Print the listing below line for line, changing nothing.
>> Start Entries
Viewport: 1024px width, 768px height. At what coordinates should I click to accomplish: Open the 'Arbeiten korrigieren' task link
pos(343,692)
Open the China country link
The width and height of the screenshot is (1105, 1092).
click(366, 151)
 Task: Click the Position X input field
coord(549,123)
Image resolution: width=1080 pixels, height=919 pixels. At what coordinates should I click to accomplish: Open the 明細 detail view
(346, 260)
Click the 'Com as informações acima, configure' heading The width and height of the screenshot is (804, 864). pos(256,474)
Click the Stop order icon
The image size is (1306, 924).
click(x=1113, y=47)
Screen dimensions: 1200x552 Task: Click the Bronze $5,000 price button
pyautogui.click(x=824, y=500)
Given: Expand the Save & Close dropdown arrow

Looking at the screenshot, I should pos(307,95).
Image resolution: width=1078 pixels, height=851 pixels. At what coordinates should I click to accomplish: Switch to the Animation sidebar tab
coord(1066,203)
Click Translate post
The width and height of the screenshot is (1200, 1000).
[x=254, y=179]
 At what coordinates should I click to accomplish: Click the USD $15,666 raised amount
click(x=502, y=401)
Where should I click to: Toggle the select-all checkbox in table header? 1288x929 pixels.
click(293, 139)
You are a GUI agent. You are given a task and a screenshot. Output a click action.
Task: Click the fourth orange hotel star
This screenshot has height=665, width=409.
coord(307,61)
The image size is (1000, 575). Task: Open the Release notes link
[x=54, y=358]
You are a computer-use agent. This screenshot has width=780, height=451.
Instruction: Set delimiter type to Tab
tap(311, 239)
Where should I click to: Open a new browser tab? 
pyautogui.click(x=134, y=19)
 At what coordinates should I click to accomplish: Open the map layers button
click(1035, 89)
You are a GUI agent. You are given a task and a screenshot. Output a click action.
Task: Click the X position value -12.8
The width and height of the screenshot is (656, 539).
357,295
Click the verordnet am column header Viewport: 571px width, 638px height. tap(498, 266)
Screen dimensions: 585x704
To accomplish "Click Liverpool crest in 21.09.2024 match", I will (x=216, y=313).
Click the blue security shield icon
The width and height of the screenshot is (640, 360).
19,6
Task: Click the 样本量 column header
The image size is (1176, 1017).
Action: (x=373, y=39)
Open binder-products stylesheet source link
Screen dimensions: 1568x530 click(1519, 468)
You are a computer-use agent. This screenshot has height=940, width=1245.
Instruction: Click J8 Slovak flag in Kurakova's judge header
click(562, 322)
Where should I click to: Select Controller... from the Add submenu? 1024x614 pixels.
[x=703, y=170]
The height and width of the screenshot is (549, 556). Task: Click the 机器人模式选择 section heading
>> End Entries
Exercise answer:
Viewport: 1024px width, 768px height. At what coordinates should I click to accomplish: Open the 'Arbeiten korrigieren' task link
pos(343,692)
Open the China country link
The width and height of the screenshot is (1105, 1092).
click(366, 151)
 Task: Click the Position X input field
coord(549,123)
Image resolution: width=1080 pixels, height=919 pixels. At what coordinates should I click to accomplish: Open the 明細 detail view
(346, 260)
Click the 'Com as informações acima, configure' heading The width and height of the screenshot is (804, 864). pos(256,474)
Click the Stop order icon
The image size is (1306, 924).
click(x=1113, y=47)
Screen dimensions: 1200x552 Task: Click the Bronze $5,000 price button
pyautogui.click(x=824, y=500)
Given: Expand the Save & Close dropdown arrow

Looking at the screenshot, I should pos(307,95).
Image resolution: width=1078 pixels, height=851 pixels. At what coordinates should I click to accomplish: Switch to the Animation sidebar tab
coord(1066,203)
Click Translate post
The width and height of the screenshot is (1200, 1000).
[x=254, y=179]
 At what coordinates should I click to accomplish: Click the USD $15,666 raised amount
click(x=502, y=401)
Where should I click to: Toggle the select-all checkbox in table header? 1288x929 pixels.
click(293, 139)
You are a GUI agent. You are given a task and a screenshot. Output a click action.
Task: Click the fourth orange hotel star
This screenshot has height=665, width=409.
coord(307,61)
The image size is (1000, 575). Task: Open the Release notes link
[x=54, y=358]
You are a computer-use agent. This screenshot has width=780, height=451.
Instruction: Set delimiter type to Tab
tap(311, 239)
Where should I click to: Open a new browser tab? 
pyautogui.click(x=134, y=19)
 At what coordinates should I click to accomplish: Open the map layers button
click(1035, 89)
You are a GUI agent. You are given a task and a screenshot. Output a click action.
Task: Click the X position value -12.8
The width and height of the screenshot is (656, 539).
357,295
Click the verordnet am column header Viewport: 571px width, 638px height. tap(498, 266)
Screen dimensions: 585x704
To accomplish "Click Liverpool crest in 21.09.2024 match", I will (x=216, y=313).
Click the blue security shield icon
The width and height of the screenshot is (640, 360).
19,6
Task: Click the 样本量 column header
The image size is (1176, 1017).
Action: (x=373, y=39)
Open binder-products stylesheet source link
Screen dimensions: 1568x530 click(1519, 468)
You are a computer-use agent. This screenshot has height=940, width=1245.
Instruction: Click J8 Slovak flag in Kurakova's judge header
click(562, 322)
Where should I click to: Select Controller... from the Add submenu? 1024x614 pixels.
[x=703, y=170]
The height and width of the screenshot is (549, 556). Task: Click the 机器人模式选择 section heading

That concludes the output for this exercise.